Be very careful editing the config file, and back up the config first.

Offline mattlach

  • Full Member
  • ***
  • Posts: 168
  • Karma: +9/-0
    • View Profile
Re: NUT package
« Reply #43 on: August 25, 2016, 07:56:17 pm »
I thought it was broken at first, because I kept going to "Services -> NUT" and I kept getting an nginx error, didn't realize that it had moved to "Services -> UPS"

Is there any way to remove the old "Services -> NUT" menu entry?  It seems stuck there.

If you are comfortable editing the config file, you can remove the old menu section.
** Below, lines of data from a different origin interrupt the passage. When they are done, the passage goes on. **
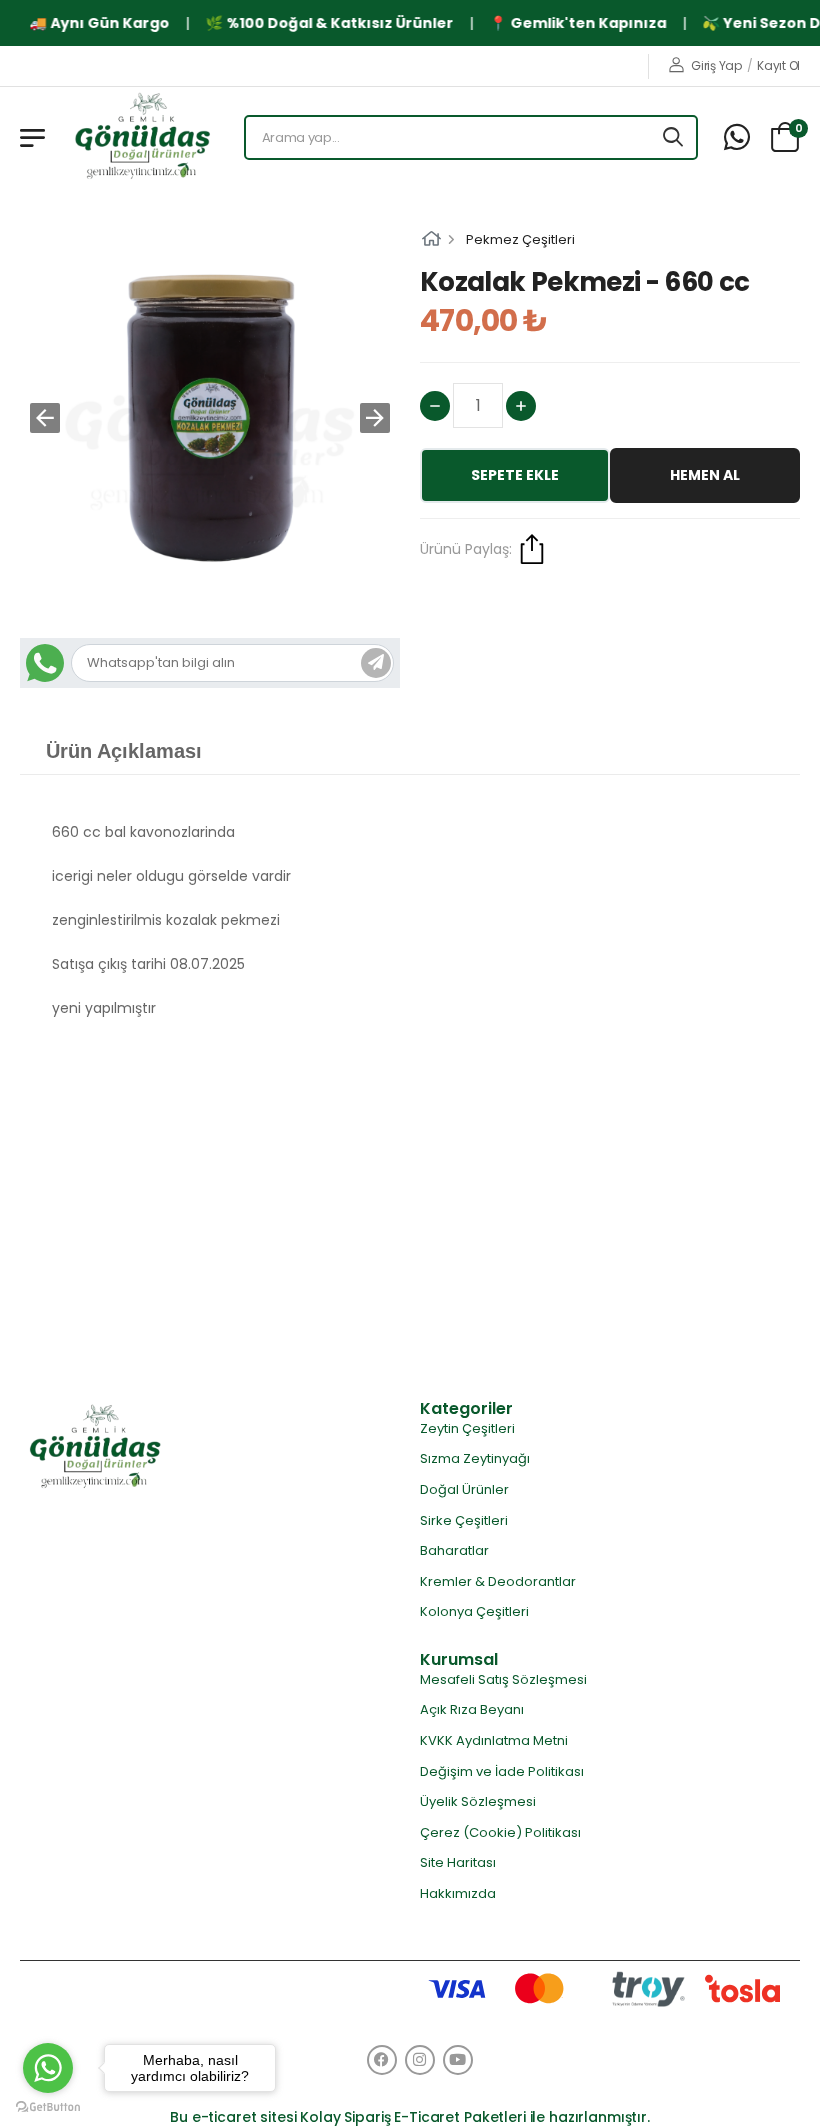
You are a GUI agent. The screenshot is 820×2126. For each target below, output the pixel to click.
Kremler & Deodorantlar (498, 1581)
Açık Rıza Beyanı (472, 1709)
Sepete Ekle (515, 475)
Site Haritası (458, 1862)
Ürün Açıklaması (124, 751)
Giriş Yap (715, 65)
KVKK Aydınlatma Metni (494, 1740)
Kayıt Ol (778, 65)
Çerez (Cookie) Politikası (500, 1832)
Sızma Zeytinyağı (475, 1458)
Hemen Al (705, 475)
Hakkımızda (458, 1893)
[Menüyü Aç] (32, 138)
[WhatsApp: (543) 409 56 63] (737, 137)
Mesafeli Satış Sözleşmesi (503, 1679)
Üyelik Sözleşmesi (478, 1801)
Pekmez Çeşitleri (520, 239)
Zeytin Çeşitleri (467, 1428)
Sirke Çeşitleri (464, 1520)
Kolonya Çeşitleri (474, 1611)
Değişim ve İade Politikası (502, 1771)
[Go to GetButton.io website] (48, 2106)
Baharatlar (454, 1550)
It looks like this:

                <menu>
                        <name>NUT</name>
                        <tooltiptext>Set Network UPS Tools settings.</tooltiptext>
                        <section>Services</section>
                        <url>/ups_status.php</url>
                </menu>

Be very careful editing the config file, and back up the config first.

Thank you,

I have no problem editing xml config files (though the pfsense version of vi is awful), but where is the file?

Or is it more appropriate to save a backup config to my workstation, edit the config, and then upload the edited version?

Offline dennypage

  • Hero Member
  • *****
  • Posts: 697
  • Karma: +133/-0
    • View Profile
Re: NUT package
« Reply #44 on: August 25, 2016, 08:10:12 pm »
I have no problem editing xml config files (though the pfsense version of vi is awful), but where is the file?

Or is it more appropriate to save a backup config to my workstation, edit the config, and then upload the edited version?

You can download/edit/upload if you are okay with a firewall reboot. Alternatively, you can ssh in and use viconfig.